# DIRECTIONS FOR THIS TASK:
An exact transcription of the lines below, from the first through the one containing "Task: Click the small", is the only output wanted.

# DATASET EXCERPTS:
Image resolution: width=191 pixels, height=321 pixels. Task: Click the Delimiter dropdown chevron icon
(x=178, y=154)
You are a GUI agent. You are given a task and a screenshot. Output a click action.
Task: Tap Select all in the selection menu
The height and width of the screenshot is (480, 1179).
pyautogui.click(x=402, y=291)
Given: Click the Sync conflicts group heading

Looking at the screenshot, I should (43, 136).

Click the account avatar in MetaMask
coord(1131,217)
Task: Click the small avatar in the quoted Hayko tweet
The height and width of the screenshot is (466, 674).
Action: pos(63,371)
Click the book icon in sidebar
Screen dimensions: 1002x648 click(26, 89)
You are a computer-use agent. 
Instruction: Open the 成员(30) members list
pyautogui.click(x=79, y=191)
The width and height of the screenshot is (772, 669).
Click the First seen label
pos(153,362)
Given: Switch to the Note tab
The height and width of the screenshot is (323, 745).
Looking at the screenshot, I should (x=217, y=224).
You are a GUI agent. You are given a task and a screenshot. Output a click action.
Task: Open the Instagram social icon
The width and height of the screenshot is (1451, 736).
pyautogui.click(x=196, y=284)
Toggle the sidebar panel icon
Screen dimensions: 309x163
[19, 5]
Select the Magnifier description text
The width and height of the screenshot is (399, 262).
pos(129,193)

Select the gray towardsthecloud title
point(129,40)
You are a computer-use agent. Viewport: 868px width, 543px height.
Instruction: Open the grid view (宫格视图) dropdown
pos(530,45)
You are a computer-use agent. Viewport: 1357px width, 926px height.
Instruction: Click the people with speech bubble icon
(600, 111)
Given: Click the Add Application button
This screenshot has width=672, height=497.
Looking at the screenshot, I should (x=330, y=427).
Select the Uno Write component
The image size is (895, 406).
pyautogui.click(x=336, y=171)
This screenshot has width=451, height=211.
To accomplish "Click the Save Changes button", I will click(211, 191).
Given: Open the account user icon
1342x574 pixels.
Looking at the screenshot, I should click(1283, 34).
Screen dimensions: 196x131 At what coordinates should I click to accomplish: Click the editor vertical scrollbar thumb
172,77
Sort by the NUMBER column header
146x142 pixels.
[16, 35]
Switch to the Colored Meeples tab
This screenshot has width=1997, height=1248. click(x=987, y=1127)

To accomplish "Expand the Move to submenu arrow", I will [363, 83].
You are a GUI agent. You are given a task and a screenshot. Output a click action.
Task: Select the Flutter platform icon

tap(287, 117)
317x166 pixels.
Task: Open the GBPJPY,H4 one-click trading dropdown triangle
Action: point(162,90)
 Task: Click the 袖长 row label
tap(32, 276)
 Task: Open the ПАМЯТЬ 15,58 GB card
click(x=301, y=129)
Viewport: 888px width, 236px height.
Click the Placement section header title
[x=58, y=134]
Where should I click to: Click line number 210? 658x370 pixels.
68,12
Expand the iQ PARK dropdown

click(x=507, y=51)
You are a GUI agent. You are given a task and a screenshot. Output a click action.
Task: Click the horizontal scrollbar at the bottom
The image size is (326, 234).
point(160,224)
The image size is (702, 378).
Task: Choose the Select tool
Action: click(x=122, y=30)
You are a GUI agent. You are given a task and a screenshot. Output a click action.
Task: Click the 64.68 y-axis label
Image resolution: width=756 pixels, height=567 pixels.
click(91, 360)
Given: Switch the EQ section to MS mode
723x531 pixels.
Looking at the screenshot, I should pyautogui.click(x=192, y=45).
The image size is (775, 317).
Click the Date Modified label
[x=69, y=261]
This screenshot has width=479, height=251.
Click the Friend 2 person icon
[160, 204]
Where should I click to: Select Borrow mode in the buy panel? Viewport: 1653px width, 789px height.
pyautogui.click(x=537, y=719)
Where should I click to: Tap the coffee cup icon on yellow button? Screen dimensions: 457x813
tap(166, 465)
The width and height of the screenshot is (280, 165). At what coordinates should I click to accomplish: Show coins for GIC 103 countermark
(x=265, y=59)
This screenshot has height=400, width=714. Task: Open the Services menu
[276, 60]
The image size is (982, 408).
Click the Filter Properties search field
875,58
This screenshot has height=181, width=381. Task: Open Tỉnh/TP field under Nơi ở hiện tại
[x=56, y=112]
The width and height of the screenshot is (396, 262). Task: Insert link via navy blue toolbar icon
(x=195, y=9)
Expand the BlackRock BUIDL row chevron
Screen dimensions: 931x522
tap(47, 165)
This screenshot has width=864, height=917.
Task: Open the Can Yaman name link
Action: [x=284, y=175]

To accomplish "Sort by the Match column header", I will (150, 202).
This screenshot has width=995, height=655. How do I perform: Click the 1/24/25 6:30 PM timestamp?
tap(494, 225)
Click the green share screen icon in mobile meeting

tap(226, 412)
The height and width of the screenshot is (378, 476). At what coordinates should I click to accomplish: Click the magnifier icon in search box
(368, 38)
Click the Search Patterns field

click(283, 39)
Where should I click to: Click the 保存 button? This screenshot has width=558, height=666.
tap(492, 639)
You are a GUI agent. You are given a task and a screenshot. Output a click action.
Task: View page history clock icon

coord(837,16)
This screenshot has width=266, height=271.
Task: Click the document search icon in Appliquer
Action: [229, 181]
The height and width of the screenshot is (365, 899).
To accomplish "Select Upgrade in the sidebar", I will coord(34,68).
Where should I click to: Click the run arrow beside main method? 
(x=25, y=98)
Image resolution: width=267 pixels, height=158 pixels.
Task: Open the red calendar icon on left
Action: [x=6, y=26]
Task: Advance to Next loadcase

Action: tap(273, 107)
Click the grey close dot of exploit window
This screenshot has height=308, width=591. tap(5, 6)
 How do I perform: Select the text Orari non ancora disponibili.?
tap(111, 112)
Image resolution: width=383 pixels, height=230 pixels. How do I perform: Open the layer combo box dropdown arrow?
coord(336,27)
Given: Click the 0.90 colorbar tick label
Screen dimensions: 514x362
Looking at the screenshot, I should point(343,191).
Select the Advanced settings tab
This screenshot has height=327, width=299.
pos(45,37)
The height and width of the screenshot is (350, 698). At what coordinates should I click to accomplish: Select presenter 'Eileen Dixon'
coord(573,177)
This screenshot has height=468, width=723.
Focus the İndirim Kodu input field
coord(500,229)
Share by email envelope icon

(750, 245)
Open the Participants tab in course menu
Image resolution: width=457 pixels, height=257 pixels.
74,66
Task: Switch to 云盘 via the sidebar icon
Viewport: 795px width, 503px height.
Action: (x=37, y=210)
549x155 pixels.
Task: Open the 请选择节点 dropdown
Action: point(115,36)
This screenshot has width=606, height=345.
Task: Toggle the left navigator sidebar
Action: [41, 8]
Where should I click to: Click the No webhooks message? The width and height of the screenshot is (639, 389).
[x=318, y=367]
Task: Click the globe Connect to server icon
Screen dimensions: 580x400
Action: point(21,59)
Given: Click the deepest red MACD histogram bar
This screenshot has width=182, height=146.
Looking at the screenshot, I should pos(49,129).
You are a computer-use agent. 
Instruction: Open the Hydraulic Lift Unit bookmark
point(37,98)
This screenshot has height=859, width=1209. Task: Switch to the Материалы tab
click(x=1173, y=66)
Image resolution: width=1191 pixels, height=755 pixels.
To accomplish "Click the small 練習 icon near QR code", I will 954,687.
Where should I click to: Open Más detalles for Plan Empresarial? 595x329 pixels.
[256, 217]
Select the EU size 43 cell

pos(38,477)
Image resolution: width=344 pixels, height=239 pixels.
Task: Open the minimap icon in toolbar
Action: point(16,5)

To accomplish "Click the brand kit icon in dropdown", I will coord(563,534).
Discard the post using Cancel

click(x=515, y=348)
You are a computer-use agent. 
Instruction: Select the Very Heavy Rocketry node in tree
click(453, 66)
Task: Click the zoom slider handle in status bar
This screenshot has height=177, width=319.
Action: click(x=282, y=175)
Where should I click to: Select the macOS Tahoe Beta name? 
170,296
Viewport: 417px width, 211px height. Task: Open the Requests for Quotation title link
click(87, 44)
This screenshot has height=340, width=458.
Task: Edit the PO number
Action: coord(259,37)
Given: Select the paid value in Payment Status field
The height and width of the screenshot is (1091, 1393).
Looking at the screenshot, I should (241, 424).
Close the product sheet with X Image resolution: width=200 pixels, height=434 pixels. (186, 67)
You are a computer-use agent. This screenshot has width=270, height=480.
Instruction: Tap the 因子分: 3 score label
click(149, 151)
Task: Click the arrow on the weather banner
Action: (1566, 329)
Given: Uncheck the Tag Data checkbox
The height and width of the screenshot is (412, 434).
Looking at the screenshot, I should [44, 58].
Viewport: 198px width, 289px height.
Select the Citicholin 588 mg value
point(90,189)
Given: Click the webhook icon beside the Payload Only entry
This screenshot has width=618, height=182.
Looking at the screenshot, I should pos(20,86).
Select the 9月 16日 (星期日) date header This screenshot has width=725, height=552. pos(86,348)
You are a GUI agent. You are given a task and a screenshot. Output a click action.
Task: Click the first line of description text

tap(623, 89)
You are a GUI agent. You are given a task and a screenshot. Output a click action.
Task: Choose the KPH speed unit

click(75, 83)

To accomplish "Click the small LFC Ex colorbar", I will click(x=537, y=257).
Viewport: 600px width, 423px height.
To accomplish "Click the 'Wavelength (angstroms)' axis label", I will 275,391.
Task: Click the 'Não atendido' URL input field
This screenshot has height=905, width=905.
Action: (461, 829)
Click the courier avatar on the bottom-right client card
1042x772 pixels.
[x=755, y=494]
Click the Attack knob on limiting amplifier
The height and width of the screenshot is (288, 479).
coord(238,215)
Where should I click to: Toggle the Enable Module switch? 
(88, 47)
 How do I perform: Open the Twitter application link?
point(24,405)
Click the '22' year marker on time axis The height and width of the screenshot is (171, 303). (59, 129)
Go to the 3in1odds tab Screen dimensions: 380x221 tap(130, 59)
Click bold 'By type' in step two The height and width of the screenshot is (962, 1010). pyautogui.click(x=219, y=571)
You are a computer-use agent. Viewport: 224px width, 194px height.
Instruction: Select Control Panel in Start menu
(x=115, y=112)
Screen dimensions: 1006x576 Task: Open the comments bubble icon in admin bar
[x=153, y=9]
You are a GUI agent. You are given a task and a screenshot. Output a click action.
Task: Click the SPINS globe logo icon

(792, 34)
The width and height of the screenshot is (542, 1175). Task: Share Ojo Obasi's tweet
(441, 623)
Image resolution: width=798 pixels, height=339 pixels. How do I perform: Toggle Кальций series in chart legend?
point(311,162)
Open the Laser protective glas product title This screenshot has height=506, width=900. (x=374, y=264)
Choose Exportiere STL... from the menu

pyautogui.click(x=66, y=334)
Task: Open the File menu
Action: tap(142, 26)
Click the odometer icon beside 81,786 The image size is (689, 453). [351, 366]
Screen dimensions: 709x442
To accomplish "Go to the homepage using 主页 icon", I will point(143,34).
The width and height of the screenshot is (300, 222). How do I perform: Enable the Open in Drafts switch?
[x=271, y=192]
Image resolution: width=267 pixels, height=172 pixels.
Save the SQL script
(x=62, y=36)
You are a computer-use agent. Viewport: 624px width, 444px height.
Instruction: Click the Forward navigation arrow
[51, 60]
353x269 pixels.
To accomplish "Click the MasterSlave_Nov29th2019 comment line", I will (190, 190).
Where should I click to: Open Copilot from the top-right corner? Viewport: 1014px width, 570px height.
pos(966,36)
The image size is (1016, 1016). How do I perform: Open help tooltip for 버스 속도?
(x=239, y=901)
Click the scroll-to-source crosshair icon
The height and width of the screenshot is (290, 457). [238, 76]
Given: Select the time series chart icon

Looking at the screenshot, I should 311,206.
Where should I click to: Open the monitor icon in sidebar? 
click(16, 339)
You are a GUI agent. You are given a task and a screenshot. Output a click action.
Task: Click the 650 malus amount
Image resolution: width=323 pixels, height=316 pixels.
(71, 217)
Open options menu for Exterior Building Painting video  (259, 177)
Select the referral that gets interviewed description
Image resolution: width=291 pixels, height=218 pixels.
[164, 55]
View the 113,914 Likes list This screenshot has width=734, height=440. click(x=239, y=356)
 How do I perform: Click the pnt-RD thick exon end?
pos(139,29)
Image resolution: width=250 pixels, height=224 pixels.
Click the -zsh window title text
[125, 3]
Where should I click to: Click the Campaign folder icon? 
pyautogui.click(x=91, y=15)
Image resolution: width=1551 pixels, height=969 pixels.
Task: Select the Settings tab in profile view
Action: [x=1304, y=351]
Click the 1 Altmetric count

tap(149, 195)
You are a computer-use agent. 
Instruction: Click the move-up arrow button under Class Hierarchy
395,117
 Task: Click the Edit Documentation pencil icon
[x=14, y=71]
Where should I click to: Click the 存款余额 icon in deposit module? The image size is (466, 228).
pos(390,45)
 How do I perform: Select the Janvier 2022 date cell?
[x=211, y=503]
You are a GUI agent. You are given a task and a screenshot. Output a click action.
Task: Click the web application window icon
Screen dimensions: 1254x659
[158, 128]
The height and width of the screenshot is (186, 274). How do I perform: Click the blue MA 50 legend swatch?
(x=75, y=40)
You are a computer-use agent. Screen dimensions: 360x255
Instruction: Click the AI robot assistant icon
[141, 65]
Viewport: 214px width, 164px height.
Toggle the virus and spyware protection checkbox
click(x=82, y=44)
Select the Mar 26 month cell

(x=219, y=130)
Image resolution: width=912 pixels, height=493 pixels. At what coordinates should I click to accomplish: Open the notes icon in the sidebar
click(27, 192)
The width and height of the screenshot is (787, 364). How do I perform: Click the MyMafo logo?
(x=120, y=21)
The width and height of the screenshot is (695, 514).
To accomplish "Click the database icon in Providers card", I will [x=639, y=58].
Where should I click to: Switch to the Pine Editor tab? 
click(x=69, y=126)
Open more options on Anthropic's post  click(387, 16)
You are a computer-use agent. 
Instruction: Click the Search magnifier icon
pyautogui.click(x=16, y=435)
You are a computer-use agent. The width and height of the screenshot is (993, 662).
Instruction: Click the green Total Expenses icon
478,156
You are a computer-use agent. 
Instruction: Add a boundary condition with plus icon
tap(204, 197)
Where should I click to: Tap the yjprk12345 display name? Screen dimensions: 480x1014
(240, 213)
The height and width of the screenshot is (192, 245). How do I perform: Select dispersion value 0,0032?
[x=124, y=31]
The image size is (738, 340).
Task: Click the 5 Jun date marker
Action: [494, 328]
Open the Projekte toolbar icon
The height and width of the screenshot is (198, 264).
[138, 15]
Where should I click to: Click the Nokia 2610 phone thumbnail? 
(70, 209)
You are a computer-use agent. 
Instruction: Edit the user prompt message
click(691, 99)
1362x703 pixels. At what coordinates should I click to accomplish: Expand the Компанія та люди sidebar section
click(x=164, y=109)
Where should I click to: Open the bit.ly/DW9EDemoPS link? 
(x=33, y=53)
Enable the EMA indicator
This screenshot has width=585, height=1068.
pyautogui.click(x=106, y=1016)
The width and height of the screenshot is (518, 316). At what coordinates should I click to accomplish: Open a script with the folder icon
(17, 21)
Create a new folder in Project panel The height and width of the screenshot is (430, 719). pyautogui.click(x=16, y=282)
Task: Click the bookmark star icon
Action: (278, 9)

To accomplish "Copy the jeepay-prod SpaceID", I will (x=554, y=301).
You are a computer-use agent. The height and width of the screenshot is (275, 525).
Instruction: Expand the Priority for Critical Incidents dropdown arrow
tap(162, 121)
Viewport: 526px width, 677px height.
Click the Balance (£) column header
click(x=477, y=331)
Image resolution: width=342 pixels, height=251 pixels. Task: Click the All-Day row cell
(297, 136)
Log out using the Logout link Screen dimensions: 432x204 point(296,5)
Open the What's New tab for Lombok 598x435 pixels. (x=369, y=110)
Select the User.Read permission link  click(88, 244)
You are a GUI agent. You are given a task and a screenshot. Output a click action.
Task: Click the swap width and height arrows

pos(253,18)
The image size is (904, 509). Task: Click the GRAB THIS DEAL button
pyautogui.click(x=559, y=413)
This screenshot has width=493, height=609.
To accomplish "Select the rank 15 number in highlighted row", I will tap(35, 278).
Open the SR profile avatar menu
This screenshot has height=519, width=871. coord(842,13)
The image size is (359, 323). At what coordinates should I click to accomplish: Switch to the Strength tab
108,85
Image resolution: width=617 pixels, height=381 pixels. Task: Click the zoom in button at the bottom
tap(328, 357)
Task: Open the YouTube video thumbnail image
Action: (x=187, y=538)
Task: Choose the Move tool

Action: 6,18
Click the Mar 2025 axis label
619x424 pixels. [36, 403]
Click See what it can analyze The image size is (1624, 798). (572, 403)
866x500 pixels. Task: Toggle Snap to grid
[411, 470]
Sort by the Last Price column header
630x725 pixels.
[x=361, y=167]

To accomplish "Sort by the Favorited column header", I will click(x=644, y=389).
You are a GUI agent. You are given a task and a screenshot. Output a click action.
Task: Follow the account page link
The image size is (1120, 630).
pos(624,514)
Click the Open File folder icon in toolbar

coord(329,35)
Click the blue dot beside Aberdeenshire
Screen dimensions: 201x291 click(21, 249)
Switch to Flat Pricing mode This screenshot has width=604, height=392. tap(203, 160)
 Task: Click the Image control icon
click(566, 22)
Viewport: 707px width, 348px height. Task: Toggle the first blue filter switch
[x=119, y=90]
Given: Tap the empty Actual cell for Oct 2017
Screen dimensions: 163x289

# SOLUTION TO THE EXERCISE:
Image resolution: width=191 pixels, height=321 pixels. Task: Click the Delimiter dropdown chevron icon
(x=178, y=154)
You are a GUI agent. You are given a task and a screenshot. Output a click action.
Task: Tap Select all in the selection menu
The height and width of the screenshot is (480, 1179).
pyautogui.click(x=402, y=291)
Given: Click the Sync conflicts group heading

Looking at the screenshot, I should (43, 136).

Click the account avatar in MetaMask
coord(1131,217)
Task: Click the small avatar in the quoted Hayko tweet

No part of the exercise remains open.